- RECORDS FOR THE TASK:
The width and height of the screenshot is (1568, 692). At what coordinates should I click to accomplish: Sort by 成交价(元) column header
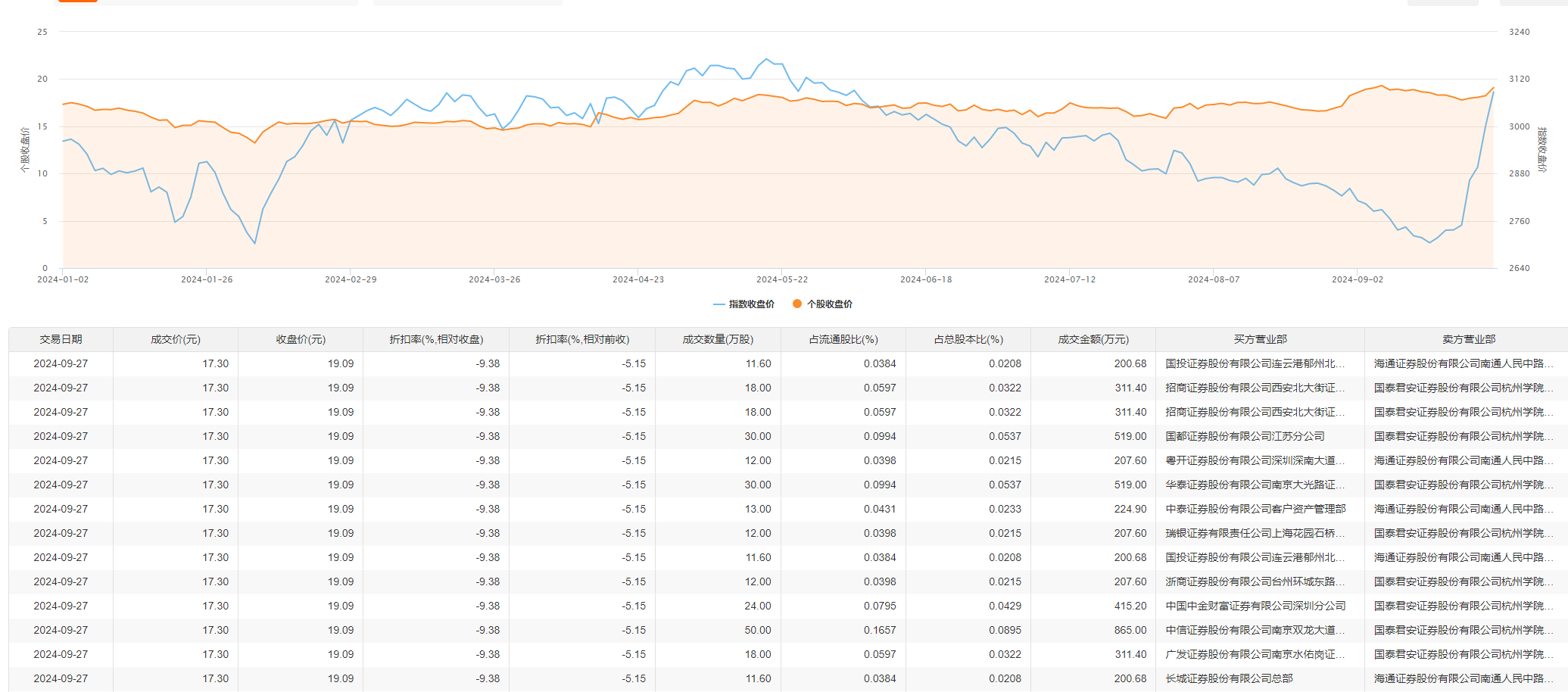[x=176, y=339]
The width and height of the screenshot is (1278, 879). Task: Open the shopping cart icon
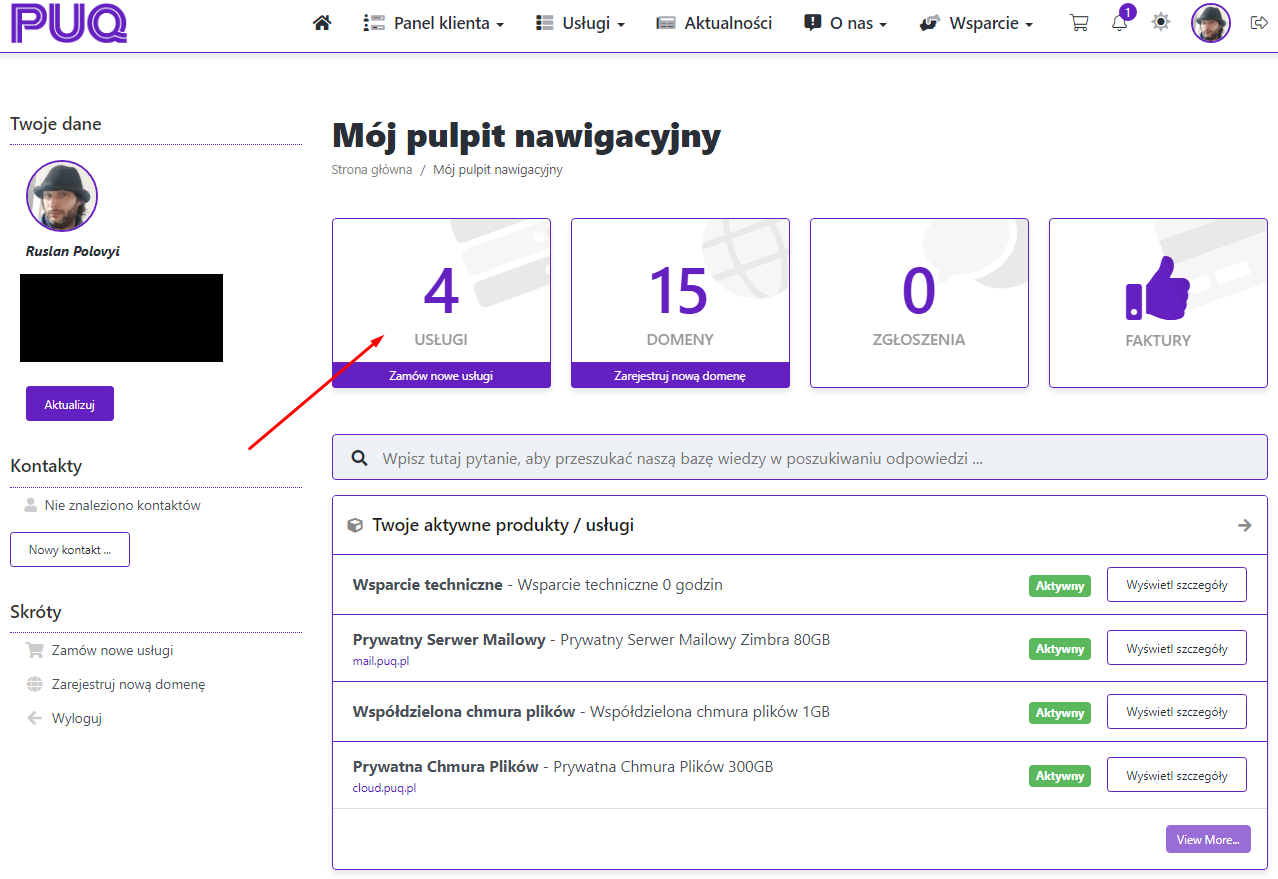coord(1079,23)
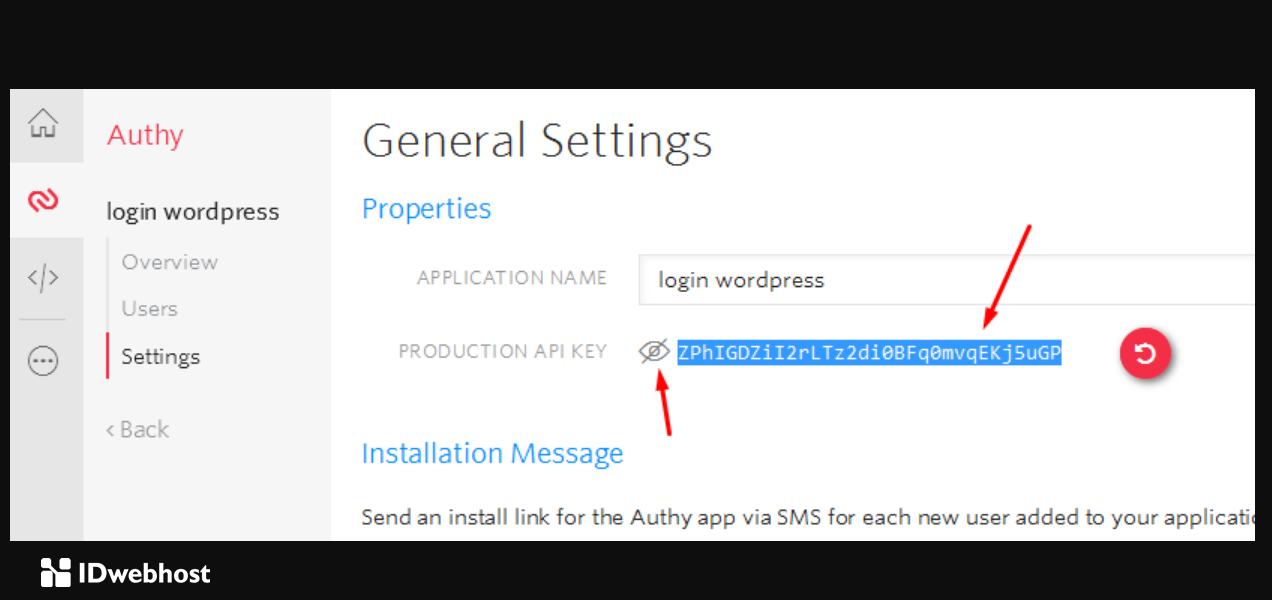Viewport: 1272px width, 600px height.
Task: Click the ellipsis circle icon in sidebar
Action: coord(45,361)
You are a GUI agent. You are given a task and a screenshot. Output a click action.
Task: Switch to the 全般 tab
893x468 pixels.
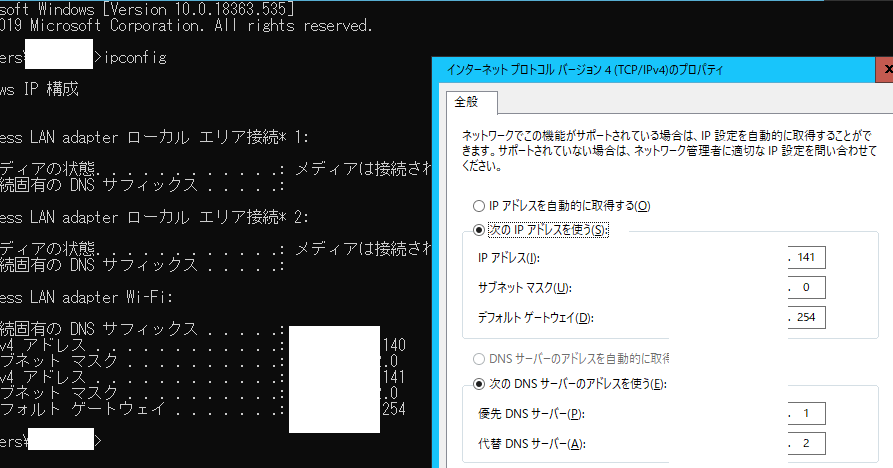466,102
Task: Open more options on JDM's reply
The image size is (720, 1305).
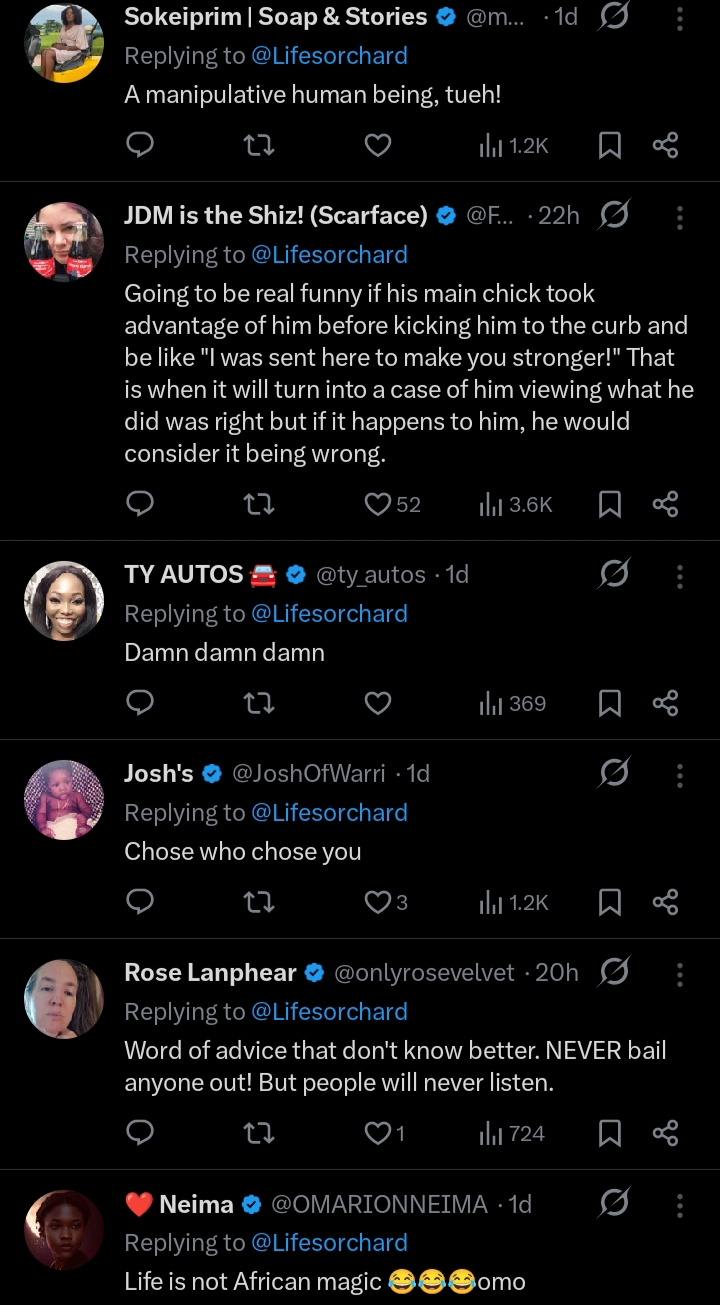Action: point(680,216)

- WHAT YOU ARE ASKED TO DO: Within the listing above, find the line containing "Task: Switch to the 全般 tab", then print it and every line after it exactly, leaving out pictures.

- TASK RESPONSE:
Task: Switch to the 全般 tab
893x468 pixels.
466,102
Task: Open more options on JDM's reply
The image size is (720, 1305).
Action: point(680,216)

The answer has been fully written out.